Conflict-of-interest disclosure: J.T. receives research funding from BeiGene, Janssen, Celgene, Pharmacyclics, and Roche. S.O. consults for AbbVie, Janssen, Gilead, Roche, Mundipharma, Merck, BMS, and Celgene; receives research funding from AbbVie, BeiGene, Janssen, Gilead, Roche, Celgene, and Epizyme; and receives honoraria from AbbVie, Janssen, Gilead, Roche, Mundipharma, Merck, BMS, and Celgene. D.G. is an employee of the University of Sydney; consults for Novartis, Gilead, AbbVie, and Merck; receives research funding from Haemalogix P/L; and serves on advisory committees for Haemalogix P/L. D.S. receives research funding from Amgen, BeiGene, AbbVie, Roche, Celgene, MSD, Acerta, Pharmacyclics, Sanofi, and Glaxo-Smith-Kline and receives honoraria from Janssen, Roche, and AbbVie. P.M. receives honoraria from Celgene, Roche, and AbbVie and serves on advisory committees for AbbVie, Roche, Novartis, Janssen, Astellas, and Celgene. G.C. receives travel, accommodations, and expenses from Amgen, Glycomimetics, and AbbVie. J.M. consults for Pharmacyclics, Bayer, Gilead/Kite Pharma, Pfizer, Janssen, Juno/Celgene, BMS, Kyowa, Alexion, BeiGene, and Seattle Genetics; receives research funding from Kite Pharma, Celgene, Portola, Incyte, Genentech, Pharmacyclics, Seattle Genetics, and Janssen; receives honoraria from Kyowa and Seattle Genetics; and participates in a speakers bureau for BeiGene, Kite Pharma, Gilead, Fosunkite, Kyowa, Bayer, Pharmacyclics, and AstraZeneca. A.T. receives honoraria from BeiGene, participates in a speakers bureau for Janssen Cilag SpA, and serves on advisory committees for Janssen Cilag SpA, Sunesis, and Astra Zeneca. A.W.R. receives research funding from AbbVie and Janssen and receives royalties from Walter and Eliza Hall Institute. J.F.S. consults for Roche; receives research funding from AbbVie, Celgene, Janssen, and Roche; receives honoraria from AbbVie, Acerta, Celgene, Gilead, Janssen, Roche, and Takeda; participates in a speakers bureau for AbbVie and Roche; and serves on advisory committees for AbbVie, Acerta, Celgene, Gilead, Janssen, Roche, and Takeda. S.K.A., E.H., Z.T., Y.Y., W.N., J.D.H., and J.H. are employees of and have equity ownership in BeiGene. C.S.T. receives research funding from Janssen and AbbVie and receives honoraria from Janssen, AbbVie, BeiGene, Novartis, and Roche.

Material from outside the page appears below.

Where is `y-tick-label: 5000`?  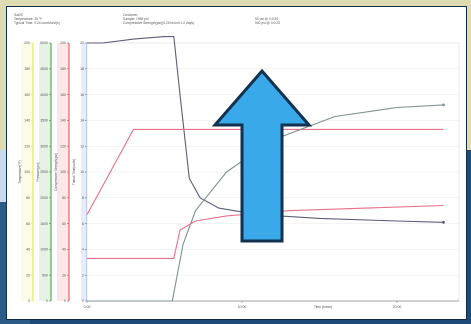
y-tick-label: 5000 is located at coordinates (44, 43).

© 2020 by The American Society of Hematology.

Figures

Graphical abstract

Figure 1.

Best overall response by MYD88/CXCR4 genotype. For efficacy-evaluable patients with tumors harboring the MYD88L265P mutation, best response is reported separately for those with CXCR4WT disease and those with an accompanying CXCR4WHIM mutation. No genotype data were available for 8 patients. The CXCR4 genotype is unknown (CXCR4UNK) for an additional 7 patients with MYD88L265P disease.

Figure 2.

Waterfall plot of maximal percentage of IgM reductions and corresponding best overall response. Patients included are those who received ≥1 dose of zanubrutinib, had no prior BTK inhibitor exposure, and had baseline IgM or M-paraprotein ≥5 g/L. Only patients with data at both baseline and any postbaseline visits are included. If the nephelometric IgM test result was missing at baseline, the M-paraprotein result by SPEP was used throughout and summarized together with nephelometric IgM test results for this endpoint.

Figure 3.

Kaplan-Meier plots of PFS. PFS for TN (A) and R/R (B) patients is shown. Gray areas indicate 95% CIs.